Figure 1. The competence regulon QS circuitry in S. pneumoniae.

The prepeptide ComC is being processed and secreted by the ComAB transporter as the mature CSP signal. At high concentration, CSP activates the transmembrane histidine kinase receptor ComD. Activated ComD phosphorylates ComE, which then autoactivates the competence QS circuit and upregulates the expression of genes involved in attaining genetic competence, virulence factor production and biofilm formation through ComX. The sequences of CSP1 and CSP2 are shown at the top.
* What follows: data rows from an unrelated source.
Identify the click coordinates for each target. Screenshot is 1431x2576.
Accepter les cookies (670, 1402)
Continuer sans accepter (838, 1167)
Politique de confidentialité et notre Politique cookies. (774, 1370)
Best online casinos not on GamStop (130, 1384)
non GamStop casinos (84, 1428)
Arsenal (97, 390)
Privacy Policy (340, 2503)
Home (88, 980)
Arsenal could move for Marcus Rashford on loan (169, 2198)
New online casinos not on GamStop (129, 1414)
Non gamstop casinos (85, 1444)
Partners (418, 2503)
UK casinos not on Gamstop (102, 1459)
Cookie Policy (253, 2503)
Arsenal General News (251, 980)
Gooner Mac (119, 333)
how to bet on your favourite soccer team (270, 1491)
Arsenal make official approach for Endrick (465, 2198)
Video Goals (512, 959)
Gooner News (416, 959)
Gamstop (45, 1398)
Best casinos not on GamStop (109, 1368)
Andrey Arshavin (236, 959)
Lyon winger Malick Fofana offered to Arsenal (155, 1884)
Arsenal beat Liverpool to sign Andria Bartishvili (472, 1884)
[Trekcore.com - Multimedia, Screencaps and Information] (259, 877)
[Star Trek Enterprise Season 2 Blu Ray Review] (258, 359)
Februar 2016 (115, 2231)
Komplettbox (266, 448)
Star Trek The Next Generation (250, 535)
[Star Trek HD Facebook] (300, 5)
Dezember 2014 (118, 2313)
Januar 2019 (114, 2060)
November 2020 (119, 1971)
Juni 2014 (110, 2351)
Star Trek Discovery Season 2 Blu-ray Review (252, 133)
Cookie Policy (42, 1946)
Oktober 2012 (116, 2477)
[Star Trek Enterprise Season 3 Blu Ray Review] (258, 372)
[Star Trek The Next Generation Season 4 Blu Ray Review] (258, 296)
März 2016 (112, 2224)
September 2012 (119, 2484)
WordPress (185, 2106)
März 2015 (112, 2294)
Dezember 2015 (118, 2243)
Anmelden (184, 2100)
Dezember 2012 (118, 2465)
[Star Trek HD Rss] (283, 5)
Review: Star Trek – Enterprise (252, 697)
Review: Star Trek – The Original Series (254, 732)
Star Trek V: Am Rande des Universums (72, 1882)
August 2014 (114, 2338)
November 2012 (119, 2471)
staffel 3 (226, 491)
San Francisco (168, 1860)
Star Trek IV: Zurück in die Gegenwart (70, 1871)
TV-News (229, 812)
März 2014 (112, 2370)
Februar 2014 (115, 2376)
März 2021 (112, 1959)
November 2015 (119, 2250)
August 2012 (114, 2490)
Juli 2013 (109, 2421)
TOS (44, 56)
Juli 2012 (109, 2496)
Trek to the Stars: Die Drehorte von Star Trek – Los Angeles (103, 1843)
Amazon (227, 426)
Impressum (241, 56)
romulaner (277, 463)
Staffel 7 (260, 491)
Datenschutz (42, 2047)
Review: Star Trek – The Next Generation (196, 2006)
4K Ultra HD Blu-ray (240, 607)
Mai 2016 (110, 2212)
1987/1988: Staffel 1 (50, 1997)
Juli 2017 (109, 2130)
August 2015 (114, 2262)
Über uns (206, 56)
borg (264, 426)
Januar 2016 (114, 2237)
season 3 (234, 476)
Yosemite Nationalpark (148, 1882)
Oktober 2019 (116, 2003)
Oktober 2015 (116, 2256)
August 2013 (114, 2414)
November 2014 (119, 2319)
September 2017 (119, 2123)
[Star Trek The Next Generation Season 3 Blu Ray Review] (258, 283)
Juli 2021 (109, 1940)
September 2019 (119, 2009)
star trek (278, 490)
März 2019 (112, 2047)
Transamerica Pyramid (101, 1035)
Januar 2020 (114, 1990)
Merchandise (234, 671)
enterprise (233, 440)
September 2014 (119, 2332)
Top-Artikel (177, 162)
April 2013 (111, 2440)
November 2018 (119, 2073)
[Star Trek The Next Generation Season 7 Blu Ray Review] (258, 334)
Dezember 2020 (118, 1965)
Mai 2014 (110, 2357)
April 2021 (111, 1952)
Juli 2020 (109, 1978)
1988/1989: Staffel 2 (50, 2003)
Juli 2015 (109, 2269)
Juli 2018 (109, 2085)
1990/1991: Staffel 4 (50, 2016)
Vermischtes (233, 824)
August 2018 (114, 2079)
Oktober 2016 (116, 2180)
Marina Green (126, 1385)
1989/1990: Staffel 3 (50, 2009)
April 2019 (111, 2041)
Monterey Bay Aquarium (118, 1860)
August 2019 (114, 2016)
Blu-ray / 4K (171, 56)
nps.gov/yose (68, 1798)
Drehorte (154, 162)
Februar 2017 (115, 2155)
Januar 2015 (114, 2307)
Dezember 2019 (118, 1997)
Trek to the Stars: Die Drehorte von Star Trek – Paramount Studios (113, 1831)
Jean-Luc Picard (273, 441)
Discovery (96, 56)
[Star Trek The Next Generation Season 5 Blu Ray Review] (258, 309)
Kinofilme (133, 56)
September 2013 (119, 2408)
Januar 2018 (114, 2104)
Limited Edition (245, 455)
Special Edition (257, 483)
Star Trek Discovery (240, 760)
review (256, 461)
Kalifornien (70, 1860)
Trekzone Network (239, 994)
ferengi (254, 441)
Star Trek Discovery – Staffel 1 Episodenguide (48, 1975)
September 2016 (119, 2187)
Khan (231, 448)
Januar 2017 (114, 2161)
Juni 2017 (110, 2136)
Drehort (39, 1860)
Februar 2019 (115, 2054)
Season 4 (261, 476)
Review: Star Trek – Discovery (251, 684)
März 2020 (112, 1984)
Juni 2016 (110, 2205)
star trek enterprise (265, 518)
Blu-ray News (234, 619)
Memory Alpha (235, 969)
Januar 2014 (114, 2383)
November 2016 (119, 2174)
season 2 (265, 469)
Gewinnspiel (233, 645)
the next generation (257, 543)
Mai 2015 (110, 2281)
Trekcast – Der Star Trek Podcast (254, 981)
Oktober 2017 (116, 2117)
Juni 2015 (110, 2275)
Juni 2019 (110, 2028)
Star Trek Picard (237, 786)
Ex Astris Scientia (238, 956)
Previously, we reported the rational design of a double modified CSP2 analog, CSP2-E1Ad10, which was a potent antagonist against group 2 S. pneumoniae and was able to attenuate pneumonia in a mouse model of infection.^[20] In the present study, we continued our efforts to develop a pan group QS inhibitor against both S. pneumoniae specificity groups. To this end, we utilized the CSP2 scaffold and systematically modified its residues to resemble more CSP1 with the goal of achieving analogs with pan group activities. Through this analysis, we identified both a pan group activator and a pan group inhibitor.

Results and Discussion

Our main goal in this study was to design a pan group QS inhibitor. In a previous work, we identified a ComD2 inhibitor, CSP2-E1Ad10, which also exhibited weak inhibition of ComD1, thereby being the closest thing to a pan-group QS inhibitor.^[28] We therefore chose CSP2 as a lead scaffold to begin the design of pan group inhibitors. Our approach was to first develop CSP2-based pan group QS activators and then convert them into pan group inhibitors by replacing the glutamic acid at position 1 (E1) with alanine, as this modification was found to be crucial and sufficient to turn S. pneumoniae CSP-based QS activators into competitive inhibitors ^[18–19,28] Moreover, since the last two residues in both CSP1 and CSP2 (K16 and K17) were found to be dispensable,^[28] we chose a truncated version of CSP2, CSP2-des(K16-K17) (termed here CSP2(15)), as our starting scaffold.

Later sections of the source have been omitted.